Briefly Cricket: New Zealand all out for 185 after middle-order collapse

New Zealand all out for 185 after middle-order collapse

Written by Agencies | Published:March 16, 2012 12:42 am

New Zealand all out for 185 after middle-order collapse

Hamilton: Chris Martin struck back for New Zealand with two quick wickets to leave South Africa on 27 for two at the close of play on the rain-hit first day of the second test in Hamilton on Thursday after the hosts’ middle order had collapsed. Martin had South Africa captain Graeme Smith (13) and night watchman Dale Steyn (four) caught by wicketkeeper Kruger van Wyk after the visitors had taken five wickets for no runs in 20 balls to bowl New Zealand out for 185 at Seddon Park.

Alivro Petersen was not out on eight,while Hashim Amla was on two for the visitors at the close of play. Martin’s double strike restored a measure of balance after New Zealand had slumped from 133 for two to 133 for seven in a little over 15 minutes during the final session following some hostile fast bowling from Steyn and Vernon Philander. Brendon McCullum’s reckless hook shot to a Steyn bouncer that was over his head after he had battled for more than two hours sparked the collapse.

McCullum had curbed his natural attacking instincts to grind his way to 61 and share in an 89-run partnership with Ross Taylor (44) as New Zealand looked to be in a strong position after being asked to bat on a green-tinged pitch. However,McCullum and Taylor were dismissed in quick succession to trigger a collapse.

Brief scores: New Zealand first innings 185 all out in 61.2 overs (B McCullum 61,R Taylor 44,M Gillespie 27,D Steyn 3/49,V Philander 4/70,I Tahir 2/12) vs South Africa first innings 27 for two in 11 overs (A Petersen 8*,H Amla 2*,C Martin 2/18)

Australia take on West Indies in first One-dayer today

Kingstown: Stand-in skipper Shane Watson believes Australia’s recent successes over India and Sri Lanka will mask any world-weariness when they kick-off their Caribbean tour. Australia tackle the West Indies in the first of five ODIs on Friday,with two Twenty20s and three Tests to follow on the seven-week tour— a trip they set off on just 12 hours after their Tri-Nations win over Sri Lanka in Adelaide.

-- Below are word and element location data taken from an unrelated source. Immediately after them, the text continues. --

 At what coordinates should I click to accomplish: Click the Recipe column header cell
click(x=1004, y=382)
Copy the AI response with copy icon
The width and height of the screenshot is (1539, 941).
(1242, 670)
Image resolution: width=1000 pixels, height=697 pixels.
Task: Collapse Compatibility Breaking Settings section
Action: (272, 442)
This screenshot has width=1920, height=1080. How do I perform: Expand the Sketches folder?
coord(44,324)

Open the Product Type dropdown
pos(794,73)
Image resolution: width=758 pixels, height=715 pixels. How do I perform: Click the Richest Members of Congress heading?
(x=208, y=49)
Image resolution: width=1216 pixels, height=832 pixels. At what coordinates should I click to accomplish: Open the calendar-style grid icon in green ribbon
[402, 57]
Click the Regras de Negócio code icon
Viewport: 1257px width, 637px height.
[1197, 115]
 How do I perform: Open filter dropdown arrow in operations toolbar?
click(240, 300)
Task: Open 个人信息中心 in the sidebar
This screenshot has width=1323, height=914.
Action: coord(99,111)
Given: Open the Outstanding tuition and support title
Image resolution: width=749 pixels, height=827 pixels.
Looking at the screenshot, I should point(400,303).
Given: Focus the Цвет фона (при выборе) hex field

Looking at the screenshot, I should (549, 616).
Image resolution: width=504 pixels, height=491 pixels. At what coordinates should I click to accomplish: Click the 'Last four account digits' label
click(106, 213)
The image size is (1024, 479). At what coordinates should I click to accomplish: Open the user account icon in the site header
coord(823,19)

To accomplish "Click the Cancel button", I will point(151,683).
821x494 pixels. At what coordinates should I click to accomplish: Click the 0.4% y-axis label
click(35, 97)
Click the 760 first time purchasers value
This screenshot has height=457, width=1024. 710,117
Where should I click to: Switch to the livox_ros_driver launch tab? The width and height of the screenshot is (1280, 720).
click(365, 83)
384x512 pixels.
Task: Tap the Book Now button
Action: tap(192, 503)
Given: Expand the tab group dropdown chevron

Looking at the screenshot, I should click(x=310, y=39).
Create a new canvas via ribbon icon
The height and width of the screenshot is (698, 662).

Watson,deputising for injured full-time captain Michael Clarke,insists his squad can impress,with younger players desperate to make their mark. “It’s a very exciting time in Australian cricket,” Watson said. “To think even 12 months ago that things were being said that the depth in Australian cricket might not be that good,to actually see the guys who are coming through.”

Watson is keen to see how the likes of Nathan Lyon,James Pattinson and Peter Forrest perform in the Caribbean after making their mark on home wickets. “James Pattinson has been brilliant,Nathan Lyon … to see these guys come in and perform straight away is a very exciting thing,” Watson told http://www.cricinfo.com.

S African board crisis intensifies,top officials quit

Johannesburg: Cricket South Africa (CSA) plunged into turmoil after its acting president AK Khan and the chairman of the Audit and Risk Committee John Blair stepped down from their posts in the wake of a damning inquiry report of financial mismanagement in CSA. The resignation of the two top board members did not come as a surprise as pressure is growing across the country for the entire board of CSA to step down. The Nicholson inquiry,instituted by Sports Minister Fikile Mbalula,after three months of hearings concluded that CSA CEO Gerald Majola should be suspended and investigated for possible criminal charges by the National Prosecuting Authority for breaching his fiduciary duties.

Mbalula set up the inquiry after nearly two years of wrangling within CSA over huge Indian Premier League bonuses that Majola paid himself and other senior CSA staff without the knowledge of the board.